Yes, but they don't avoid bugs - they find bugs. Your end-users avoid them, because you fix them before those other people even see them.

Based on: NG:digitalmars.D/5667.


The "promise" of post-conditions

I find postconditions most useful of all. In the Int class (etc.bigint.bigint) they're used all the time. For example - there's a function which, given input x, returns the integer square root y of x, and the remainder r. The postcondition asserts that (y*y+r == x).

It is more than that. For finding your own bugs, a plain assert would be good enough. The post-condition is more like a promise to the outside world. You are telling publicly: this function will do that. Better than any comment: the promise can even be checked.

From NG:digitalmars.D/5716:


Design by Contract in Eiffel

To my knowledge Design by Contract is an Eiffel concept by origin. If you want to see powerful use of contracts you should check out the Eiffel structures library. A powerful aspect of pre- and postconditions is that they can be inherited. Since in Eiffel you cannot assign a value to a field from outside the object, you will need to make a set method to do this. So you make a setter. Next someone inherits from your class, redefines the setter, adds event handling, but forgets to set the actual value.

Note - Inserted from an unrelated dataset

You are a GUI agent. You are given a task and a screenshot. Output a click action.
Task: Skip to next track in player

The postcondition will be inherited and the contract breach will manifest at runtime. This example, although trivial, shows that even in the simplest of cases, a postcondition is relevant. I'm not so sure it isn't an error (Arcane Jill thinks not), to close a file twice. It is an error in that it isn't possible to close a closed file, no transition takes place, however the outcome is acceptable. So it is an error without negative consequence other than bloat or (remotely possible) an uncorrected misunderstanding of the semantics of close (I can see it now: But the file was only half-way closed!) Whether bloat like this should be avoided through contracts is a matter of taste.

From NG:digitalmars.D/5683:


Design by Contract in D

It is design-by-contract: Both, pre- and post-conditions are part of the interface. There are several aspects to that fact. In D, there seems to be very little distinction between interface and implementation, both being coded in the same file.

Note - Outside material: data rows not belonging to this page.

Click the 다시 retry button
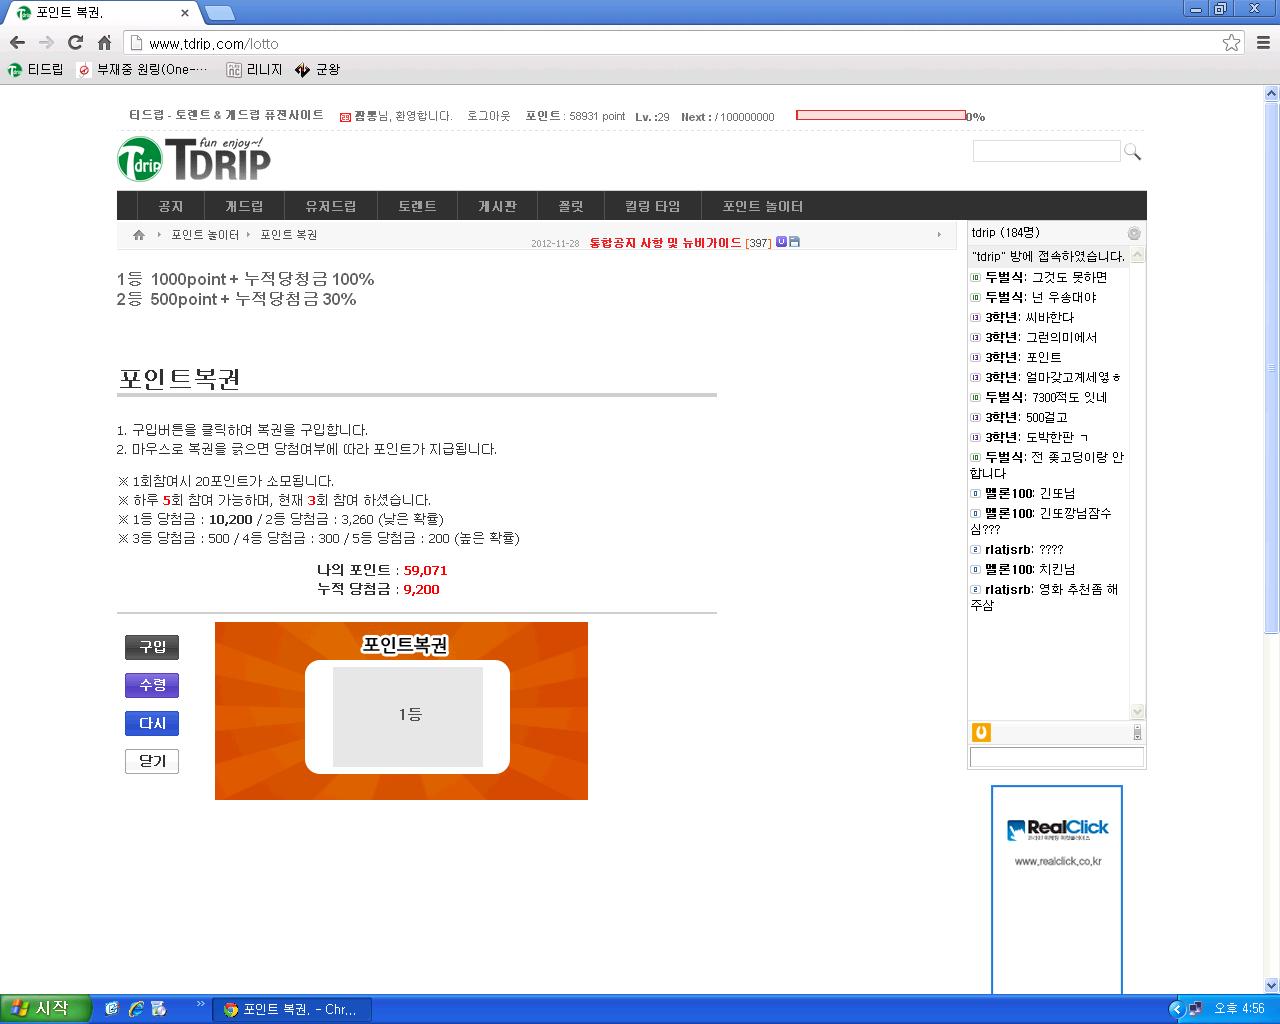The width and height of the screenshot is (1280, 1024). point(152,723)
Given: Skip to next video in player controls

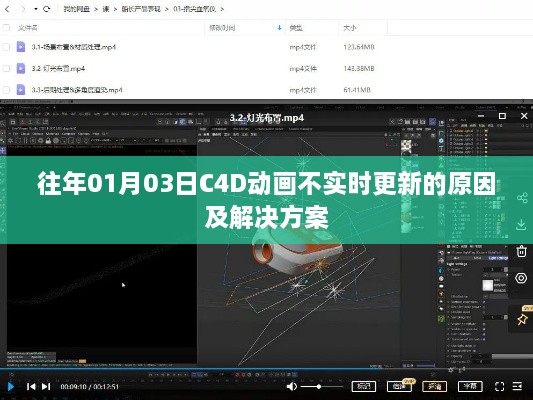Looking at the screenshot, I should coord(46,387).
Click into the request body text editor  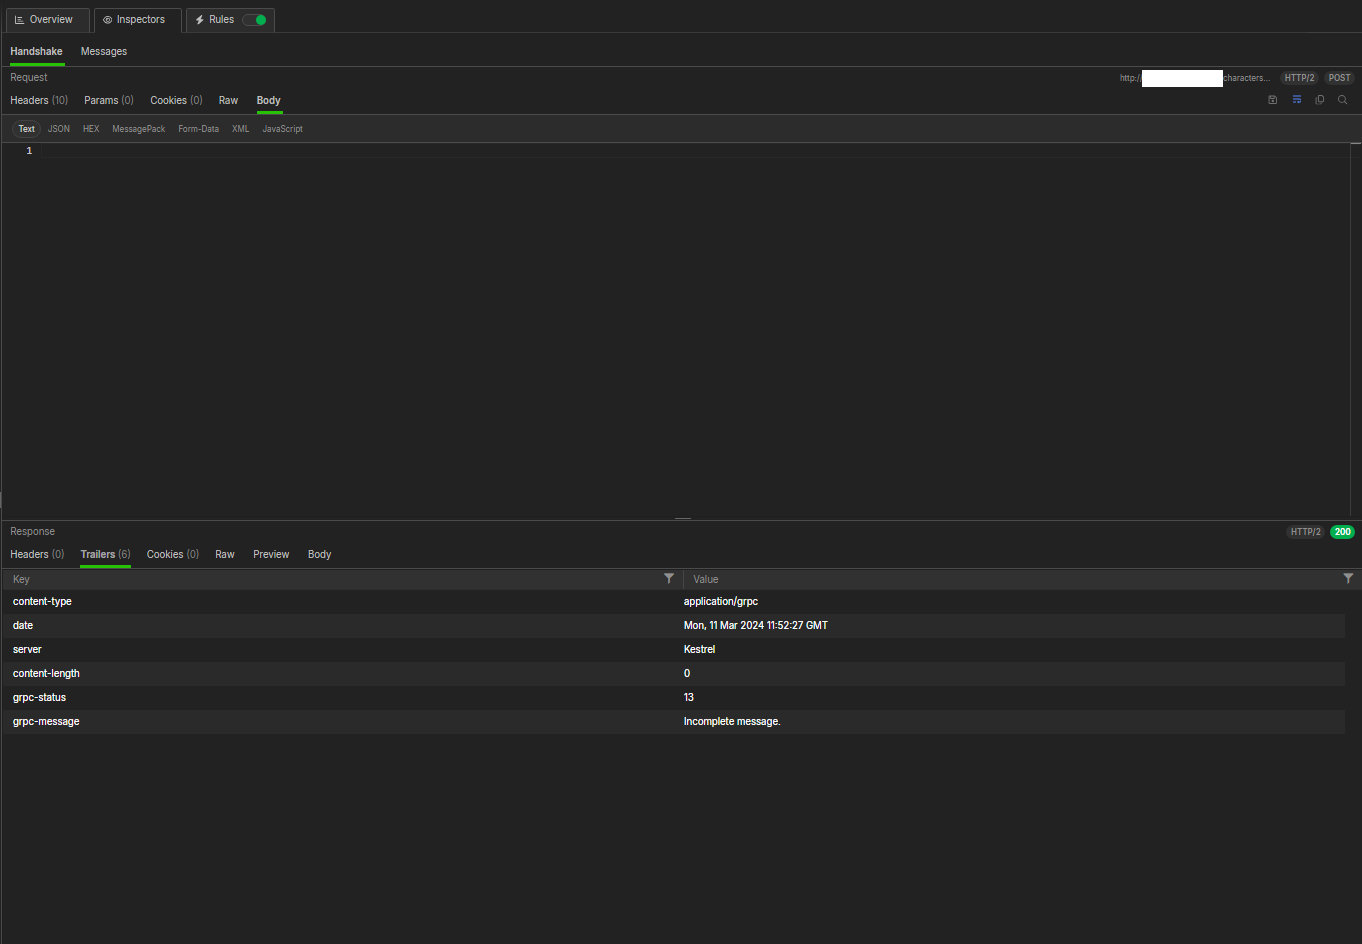pos(600,300)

In that case, the pre- and post-conditions should be put into the interface as well. They document how a function is to be used, and what it produces. It is understood, that pre- and postconditions should only ever depend on public functions and the function arguments.

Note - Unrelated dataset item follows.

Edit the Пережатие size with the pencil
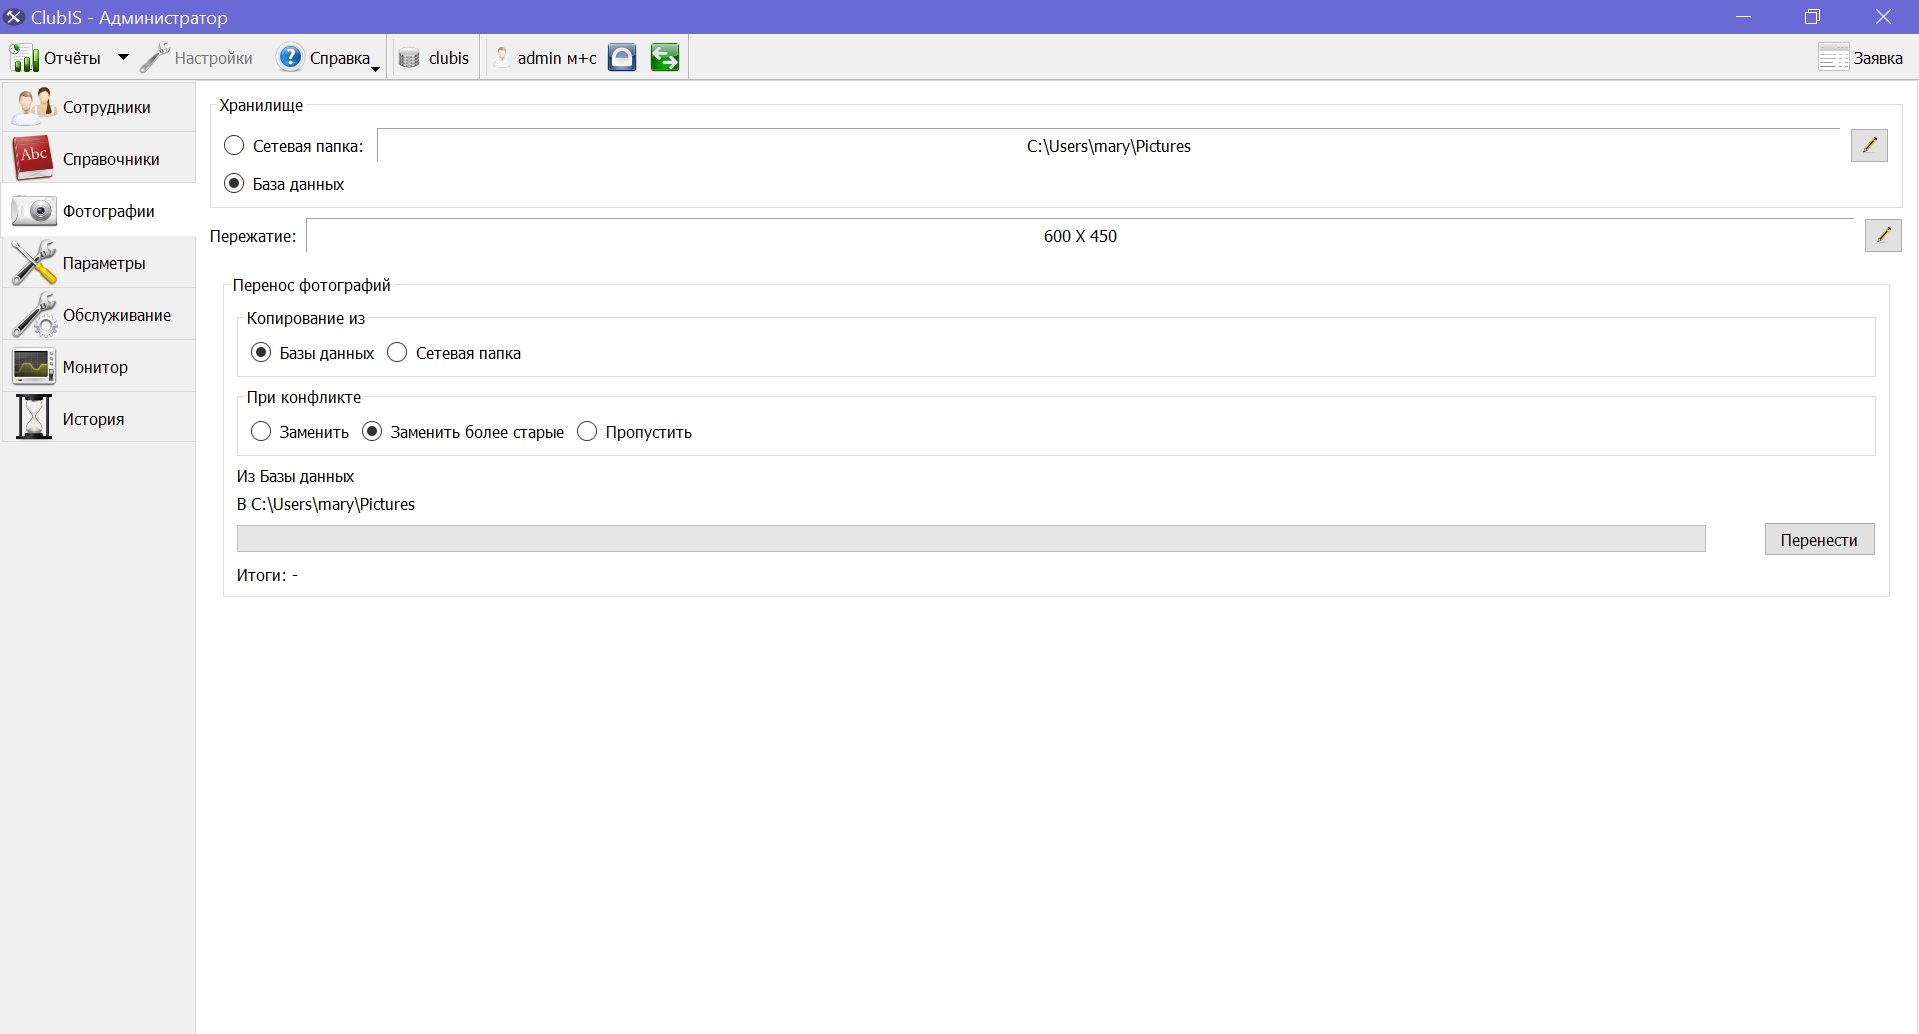 1883,235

One important aspect of pre- and post-conditions is, that they are inherited along with the interface. (The the chapter "contracts") An overriding function must keep the contract of the original. It may loosen the in-contract or tighten the out-contract.

Plain asserts in the body, on the other hand, have nothing to do with contracts, but are merely a kind of "checked documentation", helping in understanding the implementation code correctly.

Whether design-by-contract helps you in avoiding bugs depends on your coding style. It certainly is only interesting for libraries and larger projects that define clear interfaces between individual parts. For small projects, thinking about clear interfaces maybe more effort than it is worth.